PASSAGE —
============================================================
Although 1938 was one of the wettest summers on record, the Exhibition attracted 12,800,000 visitors despite not being open on a Sunday.

Exhibition pavilions and leisure and recreation buildings were erected on the site. The two largest commercial pavilions were the Palace of Engineering and the Palace of Industry, and countries in the British Empire contributed their national pavilions. The Exhibition was master-planned by Thomas S. Tait, who headed a team of architects, which included Basil Spence and Jack Coia.

The most prominent structure was the Tait Tower (officially the Tower of Empire), 300 feet in height, which on the hill made it 470 ft high. Although it could have remained as a permanent monument after the exhibition, the tower was handed over to the British Army after the exhibition ended and was demolished in June 1939. The rumour that the structure was demolished to avoid it being used as a reference point by German bombers is an urban myth. The nearby Gilmorehill tower at Glasgow University could have been used for the same purpose, but it was not demolished.

==Origins==
The idea of the exhibition came from the Scottish Development Council, created in the 1930s under the aegis of its founder chairman, Sir James Lithgow, industrialist and Britain`s foremost shipbuilder. Cecil Weir, convenor of the Council`s general purposes committee, suggested at Lithgow's behest and gave shape to the idea. In 1936, his report and proposals were announced. After meeting government bodies, industries, and manufacturers in a few months, the Empire Exhibition project was officially launched in October 1936 in the Merchants House, Glasgow.

Glasgow Corporation leased to the Exhibition 145 acre of the sylvan and well-wooded Bellahouston Park, free of rent, leaving them 25 acre of city nursery. The oval-shaped hill in the park is ideal for the Festival Tower, and the fountains and water cascade on both sides. Nearby, Ibrox Park stadium, home of Rangers F.C., was made available as the venue for the Exhibition`s programme of sporting events and competitions.

Another Council initiative of the time was the creation of the Scottish Industrial Estates corporation chaired by Sir Steven Bilsland, bread manufacturer and chairman of the Union Bank of Scotland. Scotland`s first new estate, Hillington Industrial Estate, just a mile or so away, would soon start construction. The new body would expand across the country and, in 1979, merged with the new Scottish Development Agency.

While national and international committees were formed to include as many as possible in buildings, science and technology, accommodation, publicity, film, arts, entertainments and events, the council of management and administrative committee took most of the strain. Both were chaired by Sir Cecil Weir (knighted in June 1938). His colleagues knew him as wee Cecil and the public soon knew the exhibition as Cecil`s Exhibition.

The Scottish Development Council "inner cabinet" of four met almost daily, comprising, Sir Cecil Weir, Exhibition Convenor; Norman Hird, Convenor of Finance, general manager of the Union Bank of Scotland; James Barr, Convenor of Buildings, civil engineer and surveyor; and Sir Steven Bilsland, Convenor of the Publicity & Contacts Committee. Captain J. Sidney Graham of the Government`s Exhibition Department was appointed general manager.

==Sir Cecil Weir==
The enterprising Cecil M Weir, fluent in French and German, was chairman of the international leather firm Schrader, Mitchell & Weir, headquartered in Glasgow, from where his elder brother John Weir had become UK Controller of Leather in WWI. An active member of the Liberal Party, he advocated social and economic reform. He would become president of the Glasgow Chamber of Commerce and later a founder of the Institute of Production Engineers.
============================================================
DATA BLOCK —
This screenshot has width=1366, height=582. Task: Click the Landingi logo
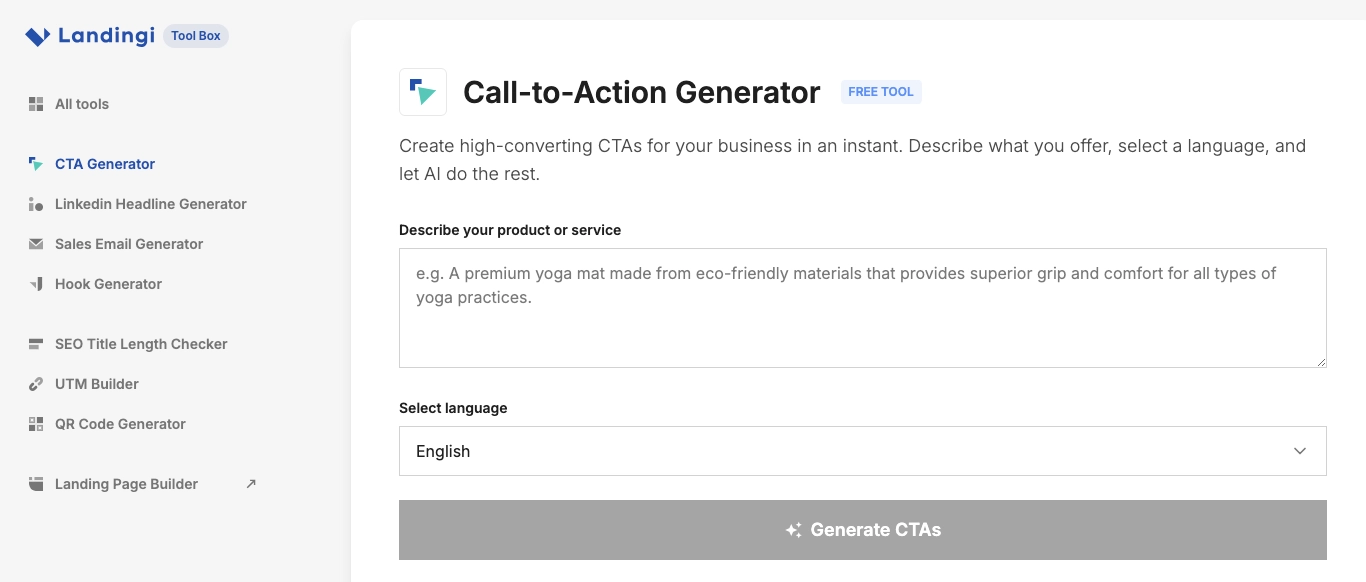(90, 36)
============================================================
REQUIRED WORK —
a) According to the passage on the 1938 Empire Exhibition, when was the Tait Tower demolished?
b) Continue the passage on the 1938 Empire Exhibition, starting after its last sentence about Cecil Weir.

YOUR WRITTEN ANSWERS —
a) It was demolished in June 1939.

b)
He was appointed the first Civil Defence Commissioner for Western Scotland, receiving his sealed orders at the Exhibition on 25 September 1938, five days before Chamberlain arrived back from Munich. Throughout WWII, he was one of the five UK Industrial & Export Council members.

He was also made Controller of Factory & Storage Premises and then Director General of Equipment & Stores with supreme control over all production. He introduced the policy of the Concentration of British Industry, which freed up 70 million square feet of premises and 260,000 male workers for active service, resulting in greatly improved efficiency and production and the training of women workers. Of his many initiatives here and jointly with his American counterpart, Weir introduced the mass production of penicillin, essential to the survival of Allied service personnel; industrial-scale production of the pressed-steel jerrican for the Allies, based on the Nazi invention, the war being global and fast moving in contrast to trench-warfare; and ahead of peacetime conceived the scheme of Demobilisation Clothing for 9 million service men and women, and with no distinction for rank.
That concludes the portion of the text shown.